Tuesday, 14 December 2010

The snobbery of the BBC

There are undoubtedly some worrying aspects about the Localism Bill – not to mention the perverse incentives to stay poor enshrined in the change in housing tenant status – but overall it is an important and urgent piece of legislation.

I’ve sent out in the New Economics Foundation blog how the ideas in it have emerged here.  Slightly triumphalist, but the genesis of some of the policies in the Sustainable Communities Act are pretty clear.

But one of the first reactions thrown up has confirmed what Simon Jenkins used to say about the BBC: they do have a policy; it is to centralise.

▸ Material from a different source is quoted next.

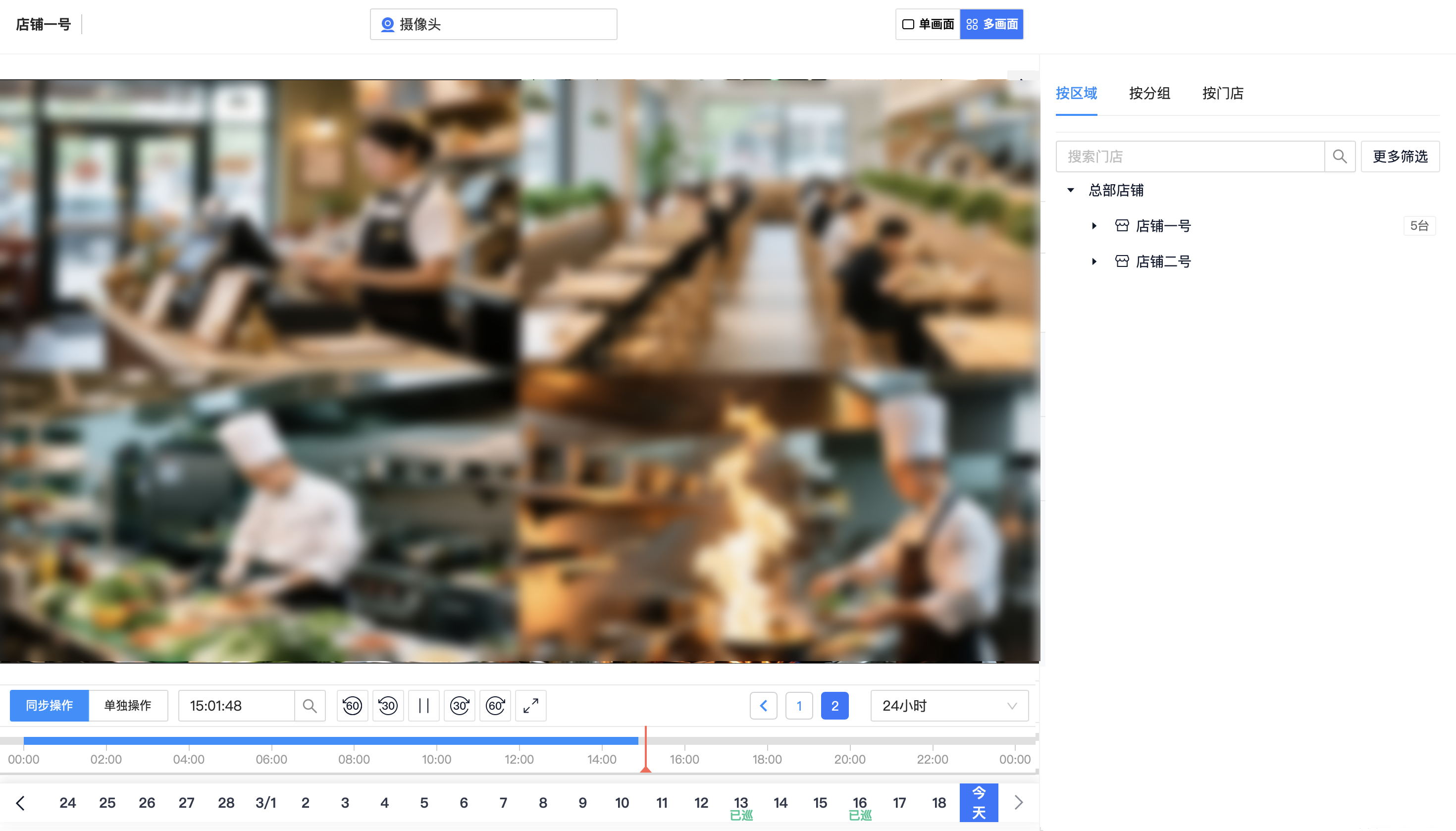The image size is (1456, 831).
Task: Expand the 店铺一号 tree node
Action: tap(1093, 226)
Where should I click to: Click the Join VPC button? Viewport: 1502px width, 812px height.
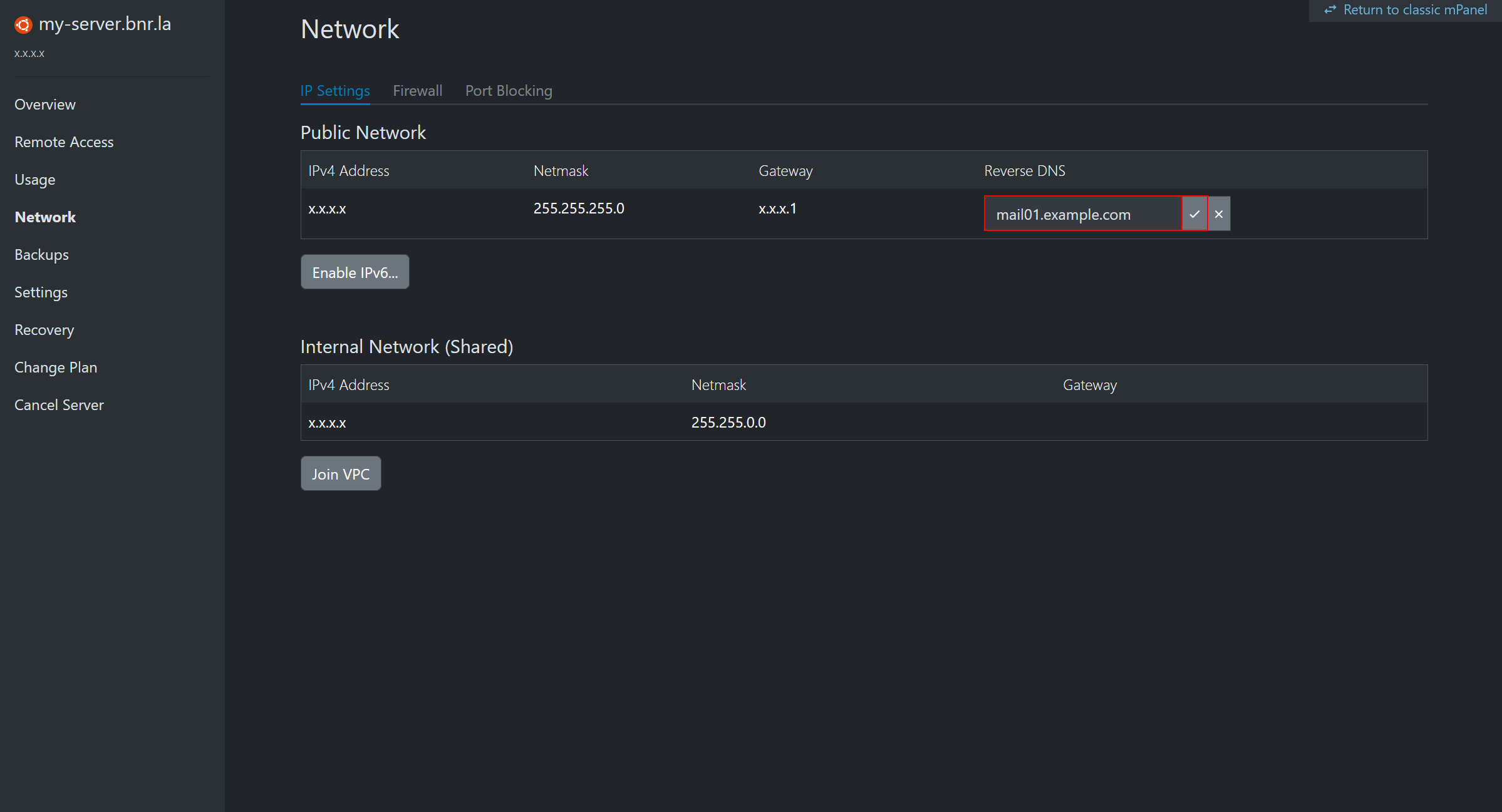coord(341,474)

I heard him say that years ago while I was listening to an item on You and Yours asking when the government was going to legislate to make people’s front door numbers legible. It was dramatically confirmed yesterday when they used a clip from the Vicar of Dibley to illustrate how parish councils might work under the Localism Bill.

This reveals partly that the BBC is ignorant of the difference between a parish council and a parochial church council. It also reveals their staggering snobbery about the idea of local people taking decisions, and about local government in general.

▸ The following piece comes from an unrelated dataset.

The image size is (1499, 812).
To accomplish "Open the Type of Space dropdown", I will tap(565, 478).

That isn’t to say that there are no risks in devolving decisions quite so radically. I’m not clear what provisions there will be for appeals and oversight. There will certainly be mistakes and abuses. But they will be less than the sheer inflexibility, the vast waste of resources, the demoralisation and the damage done by the centralised system, and the certainty of that continuing without some kind of major decentralisation.

So stuff the BBC, I say – and the idea that decisions can only taken, under close guidance, by Oxbridge types with Masters in Public Administration. And only then, very occasionally. What the Localism Bill sets out is a means by which neighbourhoods can begin to take charge of their own destiny.

Yes, many of them won't.  Yes, there are also cuts. Yes, many local authorities have dismal jobsworth cultures after decades of recruitment on the basis of obedience to process. But this is the beginning of a way out of dull, clone town mediocrity, which impacts far more heavily on poor people than rich ones, and I’m excited about it.

3 comments:

  1. I always assumed that the council in the Vicar of Dibley was both the parish council and the PCC and the characters themselves didn't know the difference. Possibly because the writers didn't know the difference either, or because they were having a bit of a joke at the characters expense.

    ReplyDelete
  2. Hear, hear!

    I've a concern that the sudden shift, at a time of cuts, may provide cover for a large scale sale of assets.

    Overall, though, the shift to localism is very much needed. I've always thought that Oxbridge types may well be relatively better qualified, but on no measure has it been proven that their skills are high enough on any absolute scale to make as many decisions as they seem to want. They are smart enough to realise this, but too insular to do so.

    ReplyDelete
  3. Its one thing for the writer not to know (or not to care) about the difference, but when BBC News shows similar ignorance that is rather alarming.